**Stated exercise 1**
Repeat the records below word for word from the line with "Task: Switch to scr_Clicking.cs tab" to the line with "pyautogui.click(x=749, y=181)", including both of those lines.
——————————
Pitch in Praat
The analysis of periodic curves is best suited when working with continuous, stable curves. However, the sounds of speech are nothing if not unstable, which makes analysis more difficult. Praat overcomes this by assuming that speech is sufficiently stable when looking at small enough fragments of it, which are called ‘windows of analysis’.
This is the sound we’ll be working on: a complex sound wave with a fundamental frequency of 140Hz and a harmonic of 280Hz.
Each window is filtered to make sure there are no intensity peaks on the edges, which facilitates analysis. The filter used in this demonstration is a Hanning window (Boersma, 1993). According to the Praat documentation, a Hanning window is more responsive when working with 3 periods per analysis window, while a Gaussian window is better when working with a larger analysis window (the Gaussian window is twice as large as the Hanning window).
Praat indeed uses both these windows as default depending on the task and the degree of precision that is required.
——————————
**Stated exercise 2**
Please quote the whole text on pitch in Praat above, exactly as it stands.
——————————
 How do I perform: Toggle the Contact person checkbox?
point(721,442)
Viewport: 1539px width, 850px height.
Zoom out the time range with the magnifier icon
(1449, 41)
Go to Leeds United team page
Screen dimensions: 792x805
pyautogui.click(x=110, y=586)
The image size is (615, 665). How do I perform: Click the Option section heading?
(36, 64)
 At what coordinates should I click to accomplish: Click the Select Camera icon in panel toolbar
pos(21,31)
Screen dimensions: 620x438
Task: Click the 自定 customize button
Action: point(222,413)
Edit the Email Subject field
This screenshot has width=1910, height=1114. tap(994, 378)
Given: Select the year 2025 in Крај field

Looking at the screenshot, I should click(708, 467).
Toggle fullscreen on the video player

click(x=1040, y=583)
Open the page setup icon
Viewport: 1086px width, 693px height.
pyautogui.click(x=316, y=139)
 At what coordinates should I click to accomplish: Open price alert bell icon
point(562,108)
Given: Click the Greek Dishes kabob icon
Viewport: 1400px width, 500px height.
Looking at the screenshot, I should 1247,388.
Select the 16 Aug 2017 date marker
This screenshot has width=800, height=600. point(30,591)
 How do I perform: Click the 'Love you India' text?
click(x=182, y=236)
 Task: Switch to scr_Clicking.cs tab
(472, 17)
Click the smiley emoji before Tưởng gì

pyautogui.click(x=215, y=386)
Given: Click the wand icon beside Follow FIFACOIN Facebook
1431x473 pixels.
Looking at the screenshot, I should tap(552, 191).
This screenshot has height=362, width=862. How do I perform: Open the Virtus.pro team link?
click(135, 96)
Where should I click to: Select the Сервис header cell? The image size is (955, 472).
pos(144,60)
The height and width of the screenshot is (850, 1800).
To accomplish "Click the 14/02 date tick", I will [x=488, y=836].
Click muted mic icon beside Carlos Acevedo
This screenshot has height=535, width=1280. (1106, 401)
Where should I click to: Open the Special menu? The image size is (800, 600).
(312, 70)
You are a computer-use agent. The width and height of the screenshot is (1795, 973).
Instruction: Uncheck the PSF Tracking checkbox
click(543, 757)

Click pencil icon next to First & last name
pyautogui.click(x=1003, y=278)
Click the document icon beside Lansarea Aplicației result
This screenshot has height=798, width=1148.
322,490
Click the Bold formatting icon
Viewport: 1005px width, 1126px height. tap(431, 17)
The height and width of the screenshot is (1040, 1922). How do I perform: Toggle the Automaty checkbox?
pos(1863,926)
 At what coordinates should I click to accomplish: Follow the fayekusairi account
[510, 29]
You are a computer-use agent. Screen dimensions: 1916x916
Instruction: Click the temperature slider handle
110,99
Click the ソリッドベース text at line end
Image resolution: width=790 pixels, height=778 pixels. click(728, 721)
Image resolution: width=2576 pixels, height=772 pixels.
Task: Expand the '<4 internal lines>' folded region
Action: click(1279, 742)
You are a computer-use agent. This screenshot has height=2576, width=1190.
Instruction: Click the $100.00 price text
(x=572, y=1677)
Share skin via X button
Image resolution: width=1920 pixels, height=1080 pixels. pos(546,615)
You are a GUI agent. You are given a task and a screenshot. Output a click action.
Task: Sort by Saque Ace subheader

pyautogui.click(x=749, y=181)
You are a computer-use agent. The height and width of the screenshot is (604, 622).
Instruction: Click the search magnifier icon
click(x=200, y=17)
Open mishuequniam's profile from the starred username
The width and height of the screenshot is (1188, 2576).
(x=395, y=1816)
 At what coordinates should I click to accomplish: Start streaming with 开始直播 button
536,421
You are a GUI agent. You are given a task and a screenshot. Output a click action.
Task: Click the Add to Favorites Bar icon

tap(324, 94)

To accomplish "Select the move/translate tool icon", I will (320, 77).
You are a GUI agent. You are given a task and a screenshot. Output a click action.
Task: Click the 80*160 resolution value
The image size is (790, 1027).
——————————
**Exercise output 1**
 Task: Switch to scr_Clicking.cs tab
(472, 17)
Click the smiley emoji before Tưởng gì

pyautogui.click(x=215, y=386)
Given: Click the wand icon beside Follow FIFACOIN Facebook
1431x473 pixels.
Looking at the screenshot, I should tap(552, 191).
This screenshot has height=362, width=862. How do I perform: Open the Virtus.pro team link?
click(135, 96)
Where should I click to: Select the Сервис header cell? The image size is (955, 472).
pos(144,60)
The height and width of the screenshot is (850, 1800).
To accomplish "Click the 14/02 date tick", I will [x=488, y=836].
Click muted mic icon beside Carlos Acevedo
This screenshot has height=535, width=1280. (1106, 401)
Where should I click to: Open the Special menu? The image size is (800, 600).
(312, 70)
You are a computer-use agent. The width and height of the screenshot is (1795, 973).
Instruction: Uncheck the PSF Tracking checkbox
click(543, 757)

Click pencil icon next to First & last name
pyautogui.click(x=1003, y=278)
Click the document icon beside Lansarea Aplicației result
This screenshot has height=798, width=1148.
322,490
Click the Bold formatting icon
Viewport: 1005px width, 1126px height. tap(431, 17)
The height and width of the screenshot is (1040, 1922). How do I perform: Toggle the Automaty checkbox?
pos(1863,926)
 At what coordinates should I click to accomplish: Follow the fayekusairi account
[510, 29]
You are a computer-use agent. Screen dimensions: 1916x916
Instruction: Click the temperature slider handle
110,99
Click the ソリッドベース text at line end
Image resolution: width=790 pixels, height=778 pixels. click(728, 721)
Image resolution: width=2576 pixels, height=772 pixels.
Task: Expand the '<4 internal lines>' folded region
Action: click(1279, 742)
You are a computer-use agent. This screenshot has height=2576, width=1190.
Instruction: Click the $100.00 price text
(x=572, y=1677)
Share skin via X button
Image resolution: width=1920 pixels, height=1080 pixels. pos(546,615)
You are a GUI agent. You are given a task and a screenshot. Output a click action.
Task: Sort by Saque Ace subheader

pyautogui.click(x=749, y=181)

**Exercise output 2**
Pitch in Praat
The analysis of periodic curves is best suited when working with continuous, stable curves. However, the sounds of speech are nothing if not unstable, which makes analysis more difficult. Praat overcomes this by assuming that speech is sufficiently stable when looking at small enough fragments of it, which are called ‘windows of analysis’.
This is the sound we’ll be working on: a complex sound wave with a fundamental frequency of 140Hz and a harmonic of 280Hz.
Each window is filtered to make sure there are no intensity peaks on the edges, which facilitates analysis. The filter used in this demonstration is a Hanning window (Boersma, 1993). According to the Praat documentation, a Hanning window is more responsive when working with 3 periods per analysis window, while a Gaussian window is better when working with a larger analysis window (the Gaussian window is twice as large as the Hanning window).
Praat indeed uses both these windows as default depending on the task and the degree of precision that is required.